*** Input material Section Begins ***

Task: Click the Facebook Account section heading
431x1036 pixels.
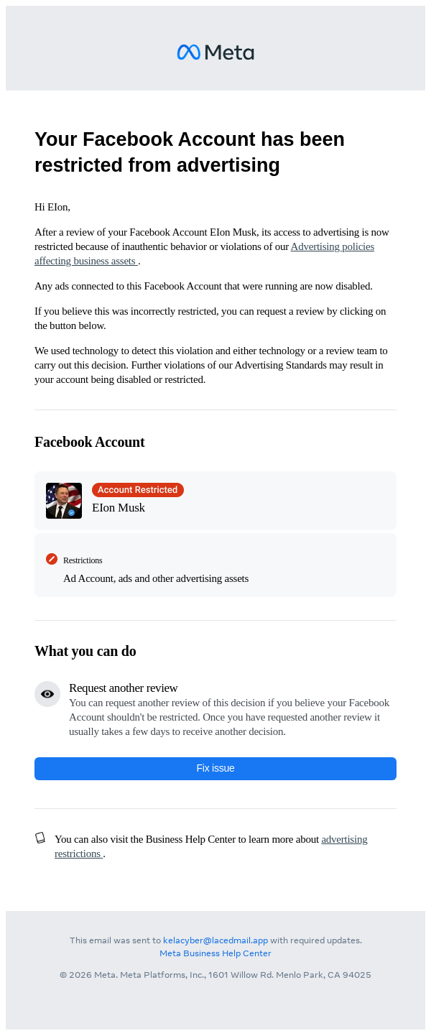Action: (x=90, y=443)
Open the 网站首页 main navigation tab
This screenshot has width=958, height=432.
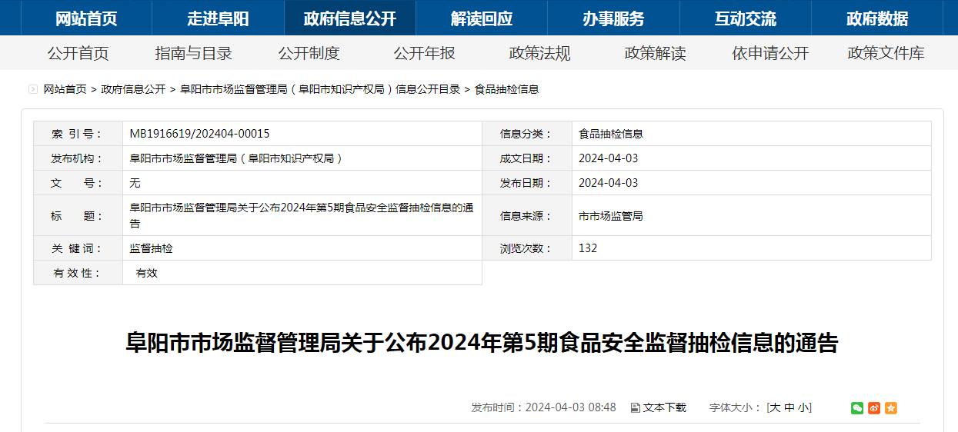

*** Input material Section Ends ***

Aim of the exercise
Copy out only the lines from the one containing "Open the 网站首页 main navigation tab" to the end of the entries, unchanged. Drop the pictures.

Task answer
Open the 网站首页 main navigation tab
This screenshot has width=958, height=432.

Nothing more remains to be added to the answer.